Deux caractéristiques principales en découlent. Premièrement, pour figurer cette unité du corps social, il est indispensable (les exceptions sont rares) que le « peuple » soit représenté par un dirigeant unique, et donc le plus souvent despotique. Cette figure permet au peuple d’être métaphorisé comme un organisme, comme un corps. Dans l’immense majorité des cas, la figure despotique est masculine, même s’il existe des tentatives récentes, compte tenu du profond féminisme qui transforme nos sociétés, de la faire incarner par une femme. Néanmoins, pour des raisons multiples, les nombreuses figures de femmes dirigeantes sont, aujourd’hui, plutôt associées à des politiques non-despotiques, au moins dans leurs formes – et ces formes comptent beaucoup, comme les révolutionnaires l’ont à peu près toujours compris et revendiqué. Pour l’essentiel, populisme et virilisme ont partie essentiellement liée.

Deuxièmement, dans ses formes contemporaines, le « peuple » est associé à une existence, ou à une revendication, étatique. C’est pourquoi le populisme peut être systématiquement et profondément caractérisé comme national-populisme. Les nations sont liées à un devenir-Etat, soit par leur généalogie, soit par leurs aspirations. Et le discours populiste, qui se veut toujours étatique, est ainsi toujours imbriqué avec une rhétorique nationale, généralement nationaliste.

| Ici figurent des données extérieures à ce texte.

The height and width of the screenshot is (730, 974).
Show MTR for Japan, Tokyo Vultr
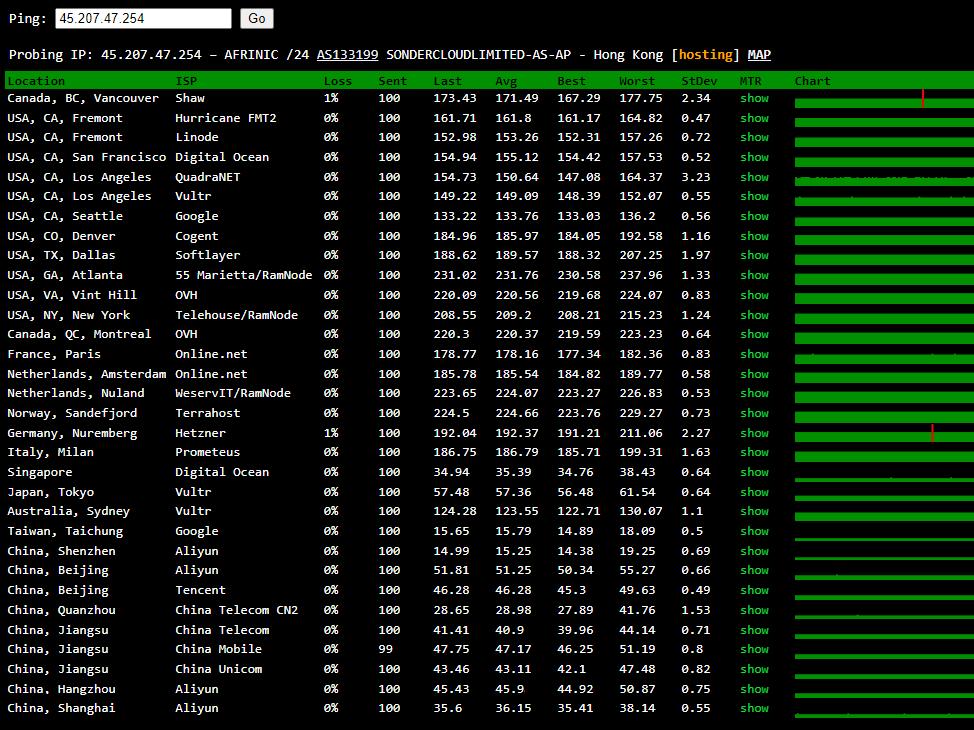click(x=754, y=492)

Ein Volk, Ein Reich, Ein Führer. Peuple, état, despote. Le nazisme, comme les différentes formes de fascisme, ont donné au national-populisme ses formes les plus éminentes au XXème siècle, avec lesquelles la plupart des national-populismes d’aujourd’hui entretiennent un dialogue, ouvert ou discret. Même les « populismes de gauche » héritent d’une façon ou d’une autre de l’ancien « socialisme dans un seul pays », socialisme national jumeau inversé du national-socialisme, avec lequel se livrait une fratricide lutte à mort. De la sorte, les populismes sanctionnent de façon ouverte le rejet de toute politique fondée sur l’analyse de classe des États, ainsi que la répulsion envers toute émancipation planétaire, au profit d’une vue de la nation libérée par un État bienfaisant.

L’opinion, assez répandue en effet, selon laquelle la catégorie de « populisme » serait mal construite et confuse, et donc néfaste, a ainsi pour conséquence, volontaire ou pas, de masquer la cohérence simple que cette notion exprime, et de ce fait la parenté des discours qu’elle peut permettre de caractériser. Il faut alors se réjouir que, malgré ces anathèmes à répétition, la catégorie de populisme continue de faire tranquillement son chemin et d’imposer sa pertinence.